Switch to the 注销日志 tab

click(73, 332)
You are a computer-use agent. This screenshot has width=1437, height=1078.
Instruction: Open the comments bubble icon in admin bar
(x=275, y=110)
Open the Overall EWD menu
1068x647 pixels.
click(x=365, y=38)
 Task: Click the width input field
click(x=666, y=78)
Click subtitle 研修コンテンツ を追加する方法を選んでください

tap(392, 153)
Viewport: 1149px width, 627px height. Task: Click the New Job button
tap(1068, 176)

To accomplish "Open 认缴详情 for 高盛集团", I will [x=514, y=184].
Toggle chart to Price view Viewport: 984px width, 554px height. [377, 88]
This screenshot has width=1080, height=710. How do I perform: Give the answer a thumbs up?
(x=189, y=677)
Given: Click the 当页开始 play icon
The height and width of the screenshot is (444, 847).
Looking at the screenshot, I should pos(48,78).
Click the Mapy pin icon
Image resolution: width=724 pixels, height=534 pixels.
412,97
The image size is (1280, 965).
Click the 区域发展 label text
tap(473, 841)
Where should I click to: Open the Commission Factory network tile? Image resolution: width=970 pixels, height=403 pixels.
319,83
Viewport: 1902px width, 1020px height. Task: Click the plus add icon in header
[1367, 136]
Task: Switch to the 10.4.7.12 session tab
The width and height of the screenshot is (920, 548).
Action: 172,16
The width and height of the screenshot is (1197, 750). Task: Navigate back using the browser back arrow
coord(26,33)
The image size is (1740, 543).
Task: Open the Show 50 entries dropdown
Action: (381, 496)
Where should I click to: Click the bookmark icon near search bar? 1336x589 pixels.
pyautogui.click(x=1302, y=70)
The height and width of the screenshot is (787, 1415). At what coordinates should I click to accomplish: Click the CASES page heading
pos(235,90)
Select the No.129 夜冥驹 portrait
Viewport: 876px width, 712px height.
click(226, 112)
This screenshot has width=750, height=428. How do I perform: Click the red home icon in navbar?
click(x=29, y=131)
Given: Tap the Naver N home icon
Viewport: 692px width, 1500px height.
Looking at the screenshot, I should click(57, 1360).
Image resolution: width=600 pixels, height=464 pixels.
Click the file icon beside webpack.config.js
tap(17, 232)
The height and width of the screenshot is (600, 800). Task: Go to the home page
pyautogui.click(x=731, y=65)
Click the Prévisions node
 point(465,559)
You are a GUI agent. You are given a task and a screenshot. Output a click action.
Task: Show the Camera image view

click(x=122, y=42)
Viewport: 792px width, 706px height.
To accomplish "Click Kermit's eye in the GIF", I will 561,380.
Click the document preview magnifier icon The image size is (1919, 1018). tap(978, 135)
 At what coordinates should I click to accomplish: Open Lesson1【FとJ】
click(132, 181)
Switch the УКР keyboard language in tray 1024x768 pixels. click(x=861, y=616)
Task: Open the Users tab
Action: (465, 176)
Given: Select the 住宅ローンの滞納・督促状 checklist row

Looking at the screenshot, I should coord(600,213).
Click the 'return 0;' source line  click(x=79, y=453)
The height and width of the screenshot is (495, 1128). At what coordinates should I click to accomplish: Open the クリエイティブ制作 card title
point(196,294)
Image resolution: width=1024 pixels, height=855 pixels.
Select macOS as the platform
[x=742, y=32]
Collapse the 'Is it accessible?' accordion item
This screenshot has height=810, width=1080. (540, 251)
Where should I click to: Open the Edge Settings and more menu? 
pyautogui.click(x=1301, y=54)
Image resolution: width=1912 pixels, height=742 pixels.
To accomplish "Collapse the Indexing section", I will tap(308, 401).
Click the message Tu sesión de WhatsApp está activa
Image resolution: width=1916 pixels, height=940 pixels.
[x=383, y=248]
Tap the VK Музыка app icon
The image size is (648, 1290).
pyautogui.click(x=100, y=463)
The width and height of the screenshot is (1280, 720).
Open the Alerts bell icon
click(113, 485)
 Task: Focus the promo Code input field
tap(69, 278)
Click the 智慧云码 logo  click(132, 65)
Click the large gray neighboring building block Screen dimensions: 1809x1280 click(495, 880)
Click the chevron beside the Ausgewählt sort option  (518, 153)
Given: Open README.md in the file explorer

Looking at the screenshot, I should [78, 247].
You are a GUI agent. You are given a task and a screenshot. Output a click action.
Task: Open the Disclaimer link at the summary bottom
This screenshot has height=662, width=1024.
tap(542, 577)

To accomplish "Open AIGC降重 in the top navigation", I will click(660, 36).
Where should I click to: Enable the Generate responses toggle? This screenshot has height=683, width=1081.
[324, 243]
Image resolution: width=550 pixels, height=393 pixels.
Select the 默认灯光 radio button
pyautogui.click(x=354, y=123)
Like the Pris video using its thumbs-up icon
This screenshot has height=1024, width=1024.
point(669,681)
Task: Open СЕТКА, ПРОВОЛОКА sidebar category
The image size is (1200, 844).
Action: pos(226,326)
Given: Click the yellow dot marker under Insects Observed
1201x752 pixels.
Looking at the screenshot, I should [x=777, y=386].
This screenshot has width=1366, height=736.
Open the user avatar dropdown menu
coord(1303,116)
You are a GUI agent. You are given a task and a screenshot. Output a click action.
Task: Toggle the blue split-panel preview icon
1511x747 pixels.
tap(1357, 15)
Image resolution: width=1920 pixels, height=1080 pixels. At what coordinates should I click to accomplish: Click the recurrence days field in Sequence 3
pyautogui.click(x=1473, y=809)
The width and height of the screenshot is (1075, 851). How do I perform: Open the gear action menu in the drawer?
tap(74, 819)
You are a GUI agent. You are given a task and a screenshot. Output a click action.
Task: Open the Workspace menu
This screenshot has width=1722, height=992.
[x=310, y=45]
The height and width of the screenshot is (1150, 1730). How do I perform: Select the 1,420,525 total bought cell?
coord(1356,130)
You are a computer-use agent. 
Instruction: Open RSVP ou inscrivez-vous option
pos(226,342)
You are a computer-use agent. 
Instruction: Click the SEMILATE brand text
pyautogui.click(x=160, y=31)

◇ ◇ ◇ ◇

**Task goal:**
Show all of the lines above in which "will" is present.

**Result:**
To accomplish "Open 认缴详情 for 高盛集团", I will [x=514, y=184].
To accomplish "Click Kermit's eye in the GIF", I will 561,380.
To accomplish "Collapse the Indexing section", I will tap(308, 401).
To accomplish "Open AIGC降重 in the top navigation", I will click(660, 36).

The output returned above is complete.